Extending cuik-molmaker to reactions (cuik-reactmaker)#4
Conversation
Implements C++ CGR (Condensed Graph of Reaction) featurization to accelerate chemprop reaction property prediction (~9x over Python path). New C++ code: - src/reaction_features.cpp: batch_reaction_featurizer supporting all 6 RxnModes (REAC_DIFF, REAC_PROD, PROD_DIFF and BALANCE variants) and all 4 atom featurizer modes (V1, V2, ORGANIC, RIGR). Uses O(bonds) hash-map bond enumeration instead of O(n^2) atom-pair scan. - src/features.h: ReactionMode enum, reaction_mode_names_to_array, and parse_reaction declarations; get_atomic_num_onehot_index helper for num_only representation of unmatched atoms - src/one_hot.cpp/h: get_atomic_num_onehot_index for num_only encoding - src/cuik_molmaker_cpp.cpp: exports reaction_mode_names_to_array and batch_reaction_featurizer to Python - CMakeLists.txt: add reaction_features.cpp to cuik_molmaker_core sources Test fixtures: - tests/data/sample_rxns_100.csv: 100 balanced reactions (50 E2 + 50 SN2) plus 10 hand-crafted unbalanced reactions covering num_only and BALANCE mode edge cases. Verified against chemprop CondensedGraphOfReactionFeaturizer across all 6 modes with max_diff=0.

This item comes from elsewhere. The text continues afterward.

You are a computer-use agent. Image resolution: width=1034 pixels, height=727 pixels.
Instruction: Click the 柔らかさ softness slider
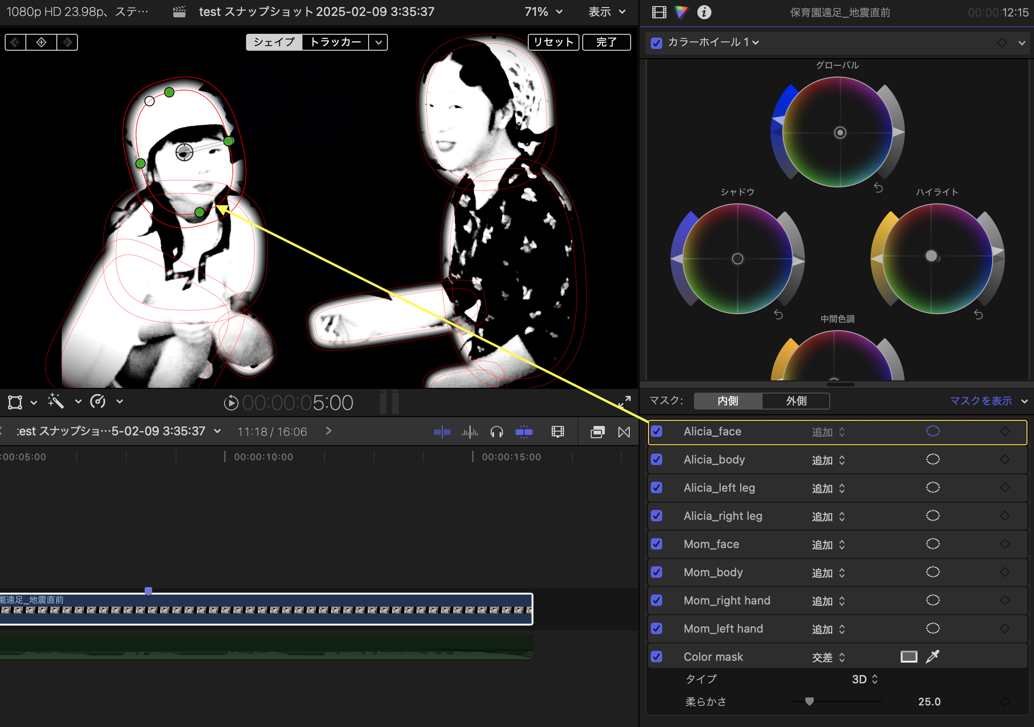(x=809, y=701)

test_reaction_features.py: parametrized over all 4 atom featurizer versions (V1, V2, ORGANIC, RIGR) × all 6 reaction modes (REAC_DIFF, REAC_PROD, PROD_DIFF and BALANCE variants) = 24 test cases. RIGR uses reduced bond features (["is-null", "in-ring"], bond_fdim=2 per side = 4 total) unlike V1/V2/ORGANIC which use 5 bond features (bond_fdim=14 per side = 28 total). Golden .xz files generated from C++ batch_reaction_featurizer output after verifying agreement with chemprop CondensedGraphOfReactionFeaturizer (max_diff=0 on E2/SN2 data across all 6 modes).
|
Hi @sveccham , just a friendly ping on the PR whenever you have a chance. I'd appreciate any feedback/comments before it is ready to merge. |
|
Hi @akshatzalte, Thank you for your patience. I will have a look at this PR in the next few days. We are currently working on releasing |
sveccham
left a comment
There was a problem hiding this comment.
Hi @akshatzalte,
Thanks again for the PR. Very neat idea using a hashmap to reduce the problem complexity. This is also a very good use case for moving to C++.
I had a high level look at the PR and left a couple of initial comments. I had one question about the overall design. The CGR bond lookup is constructed once for each reaction in a batch. Would it be more computationally efficient to construct it for the entire batch (with appropriate atom and bond offsets) at once and exploit the O(1) lookup?
| offset_carbon, | ||
| ReactionMode(mode_int)); | ||
| }, | ||
| "Featurize a batch of reactions (CGR) and return 5 NumPy arrays."); |
There was a problem hiding this comment.
List what the 5 numpy arrays are briefly.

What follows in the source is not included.